Scitech presents the new LuxendoInVi SPIM AIM lattice light-sheet
microscope featuring an advanced illumination module (AIM) for lowest
phototoxicity light-sheet fluorescence microscopy of live samples.

Leveraging the general benefits of single-plane illumination microscopy
(SPIM) with high-photon efficiency and short illumination times, the new module
enables the user to interactively customise the light-sheet shape to tailor the
system to a particular specimen’s requirements. A variety of illumination
patterns, including single or multiple variable Bessel beams, lattice light
sheets, and structured illumination provide a much greater range of
single-instrument research possibilities for rapid, higher resolution 3D
imaging of living cells.

The LuxendoInVi SPIM AIM lattice light-sheet microscope uses the
high-performance InVi platform for gentle long-term imaging with precise
control of physiological conditions. It has been designed to combine the
advantages of several different illumination approaches to deliver the
flexibility required to further optimise bio-imaging experiments from a large
field-of-view and extraordinarily high temporal sampling to spatial resolution
at the physical limit.

The new Advanced Illumination Module (AIM) dramatically expands the
capabilities of the InVi SPIM systems with a choice for the optimal light-sheet
for experimental requirements, leading to better resolved images.

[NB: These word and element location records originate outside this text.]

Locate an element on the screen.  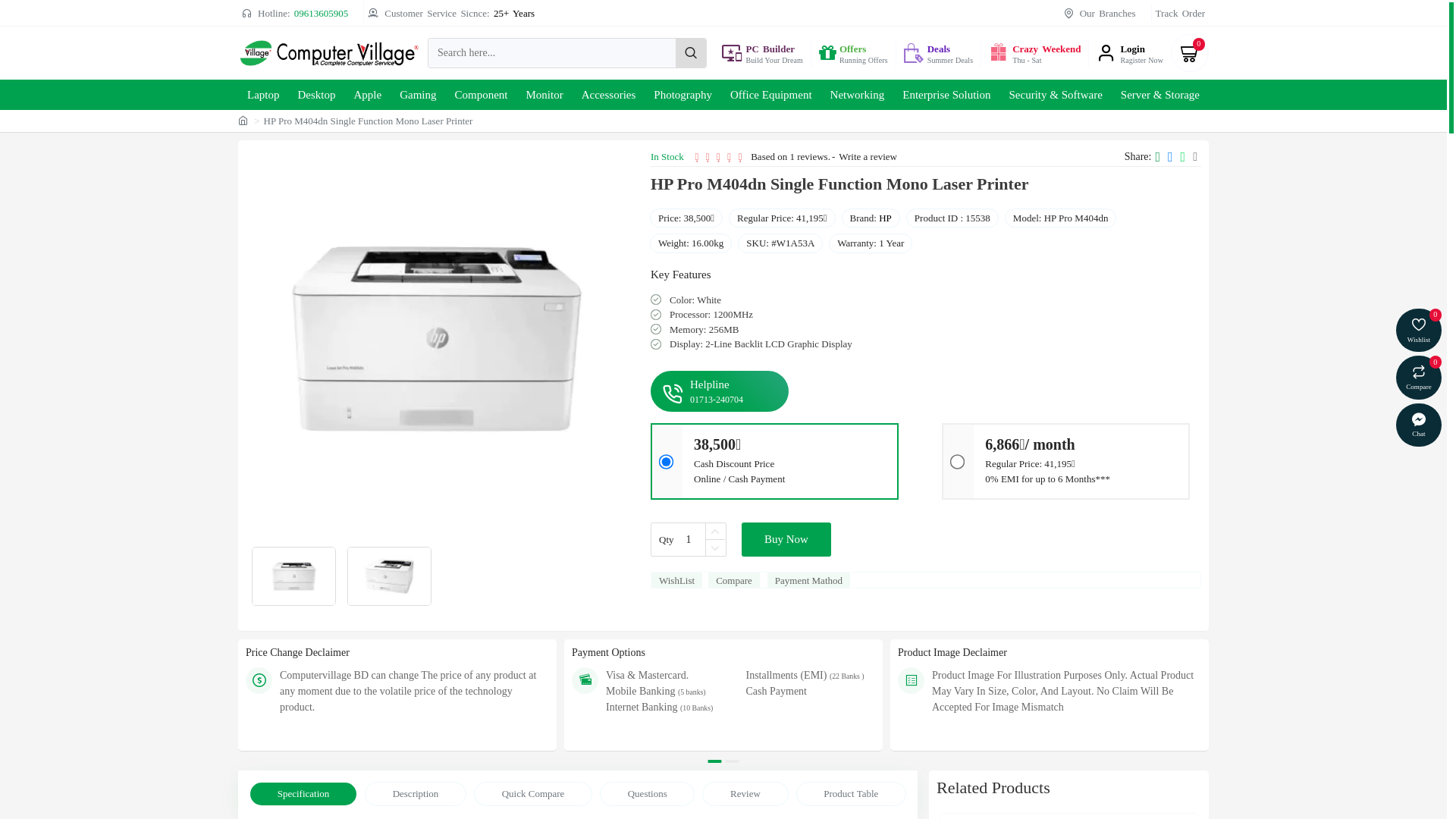
'Server & Storage' is located at coordinates (1159, 94).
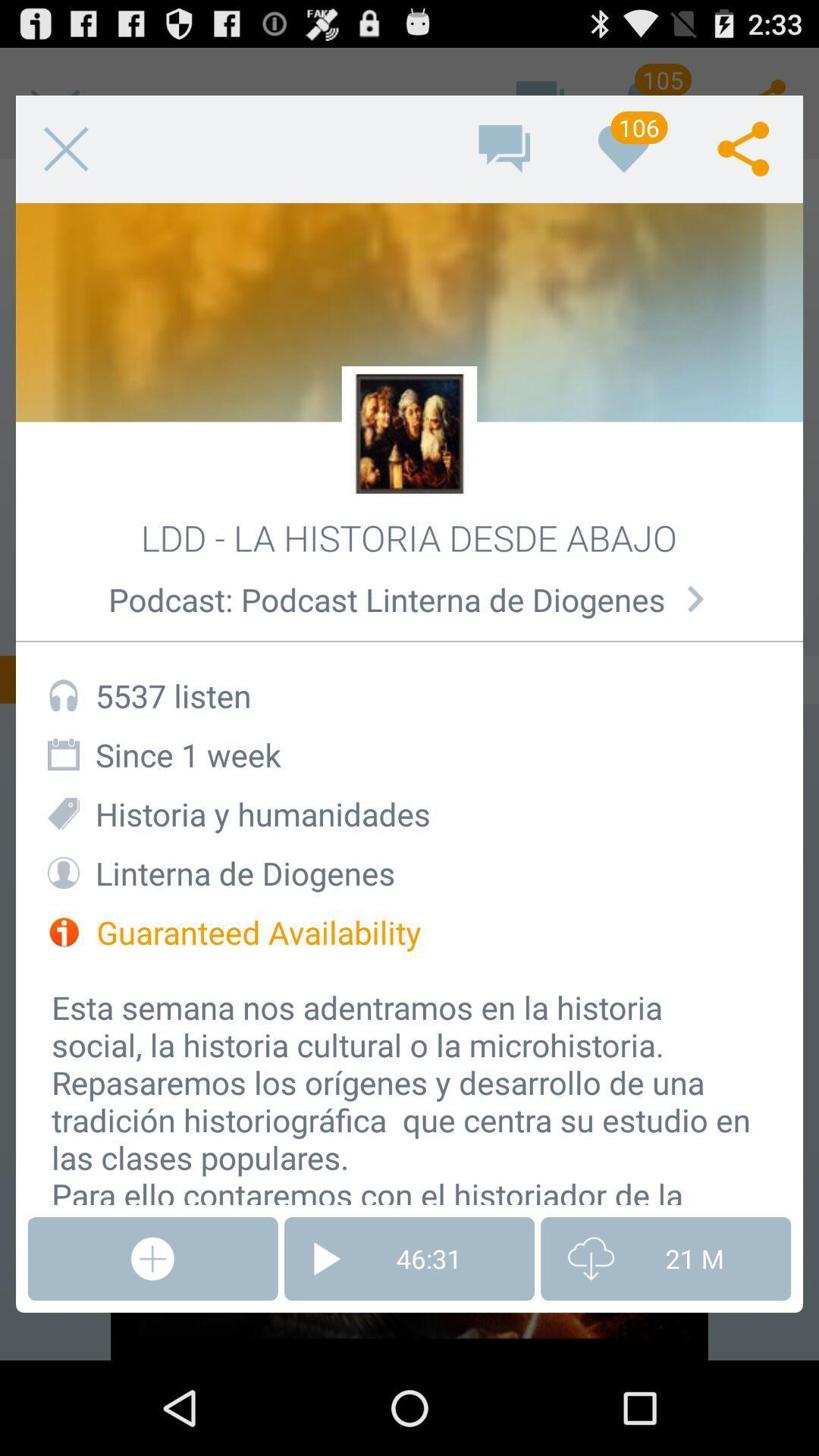 This screenshot has width=819, height=1456. What do you see at coordinates (410, 1259) in the screenshot?
I see `item to the left of the 21 m` at bounding box center [410, 1259].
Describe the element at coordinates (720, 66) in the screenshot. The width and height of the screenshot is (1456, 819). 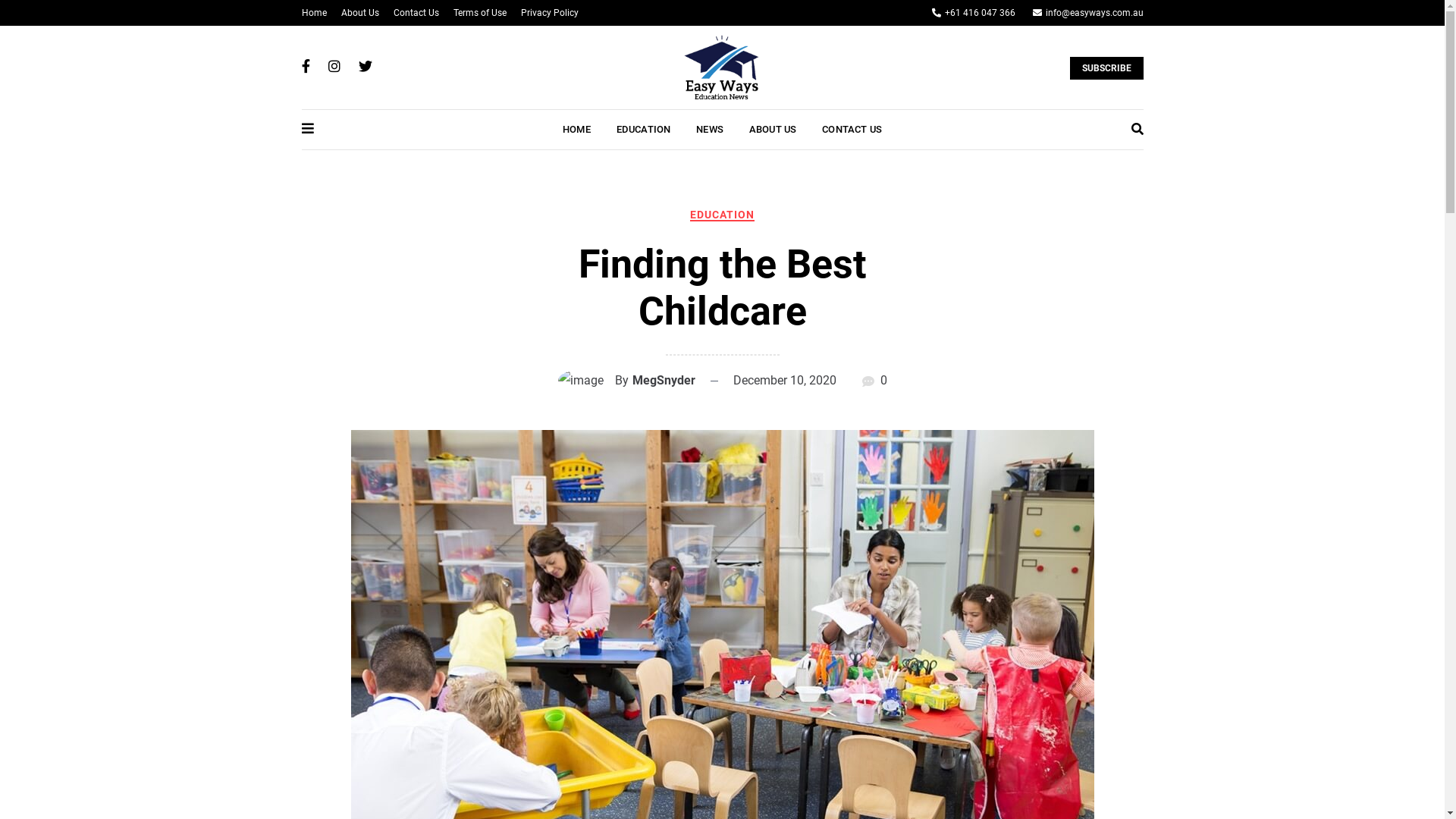
I see `'Logo'` at that location.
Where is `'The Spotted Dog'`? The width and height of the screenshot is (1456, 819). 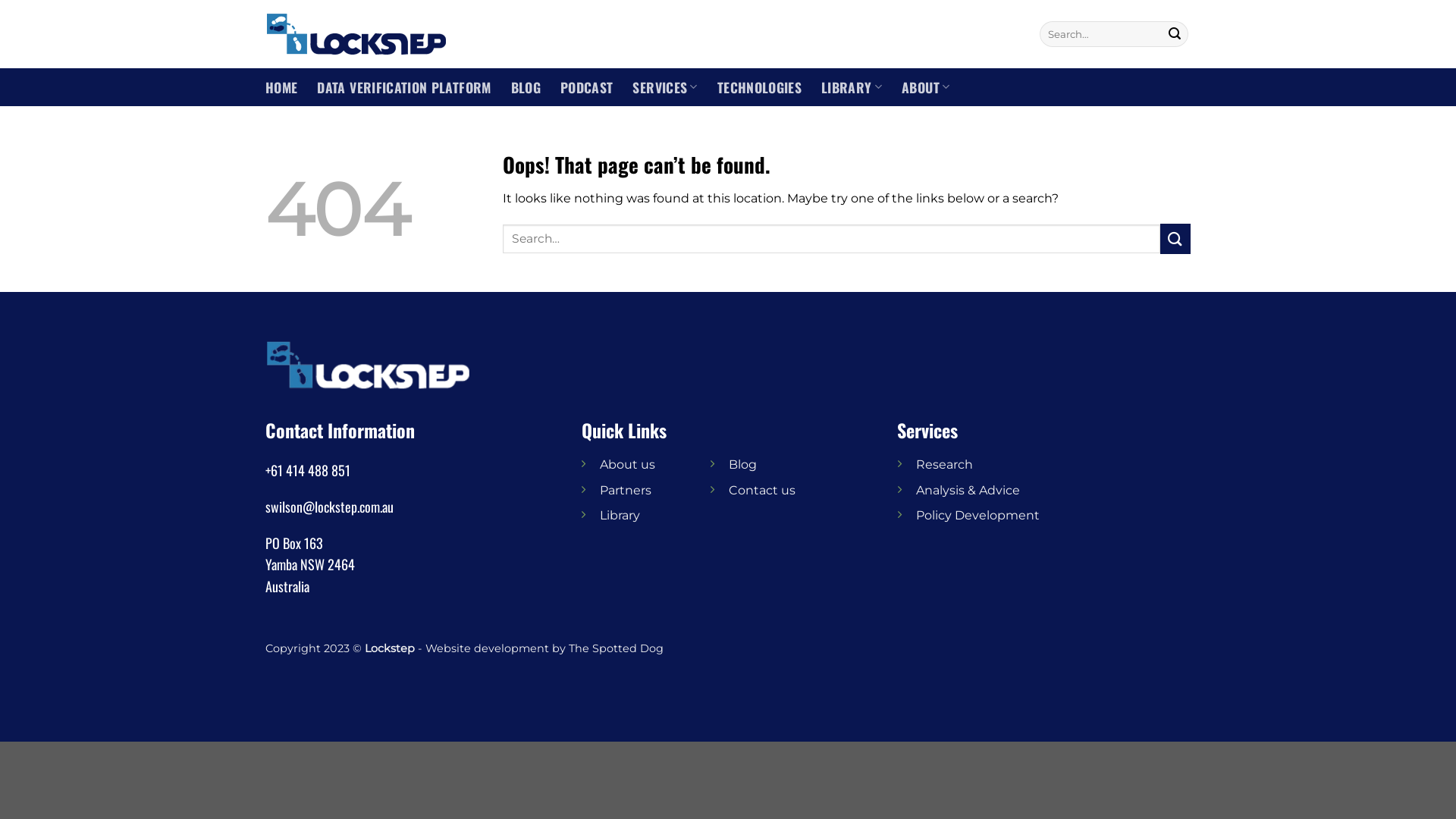
'The Spotted Dog' is located at coordinates (616, 648).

This
next-generation, lattice light-sheet microscope gives researchers – for the
first time – the freedom to customise the light sheet and tune the microscope
to a specific biological application, providing advantages in live-cell investigations
with higher resolution.

The system maintains the ease of use and stability of the InVi SPIM,
while enabling illumination of the sample with flexible light-sheet patterns.
These patterns include the classical static Gaussian light-sheet and the scanned
Gaussian beam, as well as sophisticated illumination schemes such as Bessel
beams or lattice light-sheets, improving the microscope’s resolution in time
and space, while minimising phototoxic effects. The light-sheet geometry can be
adapted to the sample in an easy, completely computer-controlled manner to
offer cutting-edge, high-resolution imaging in an unprecedented user-friendly
framework.

For more information, please visit the Scitech website www.scitech.com.au or call (03) 9480 4999.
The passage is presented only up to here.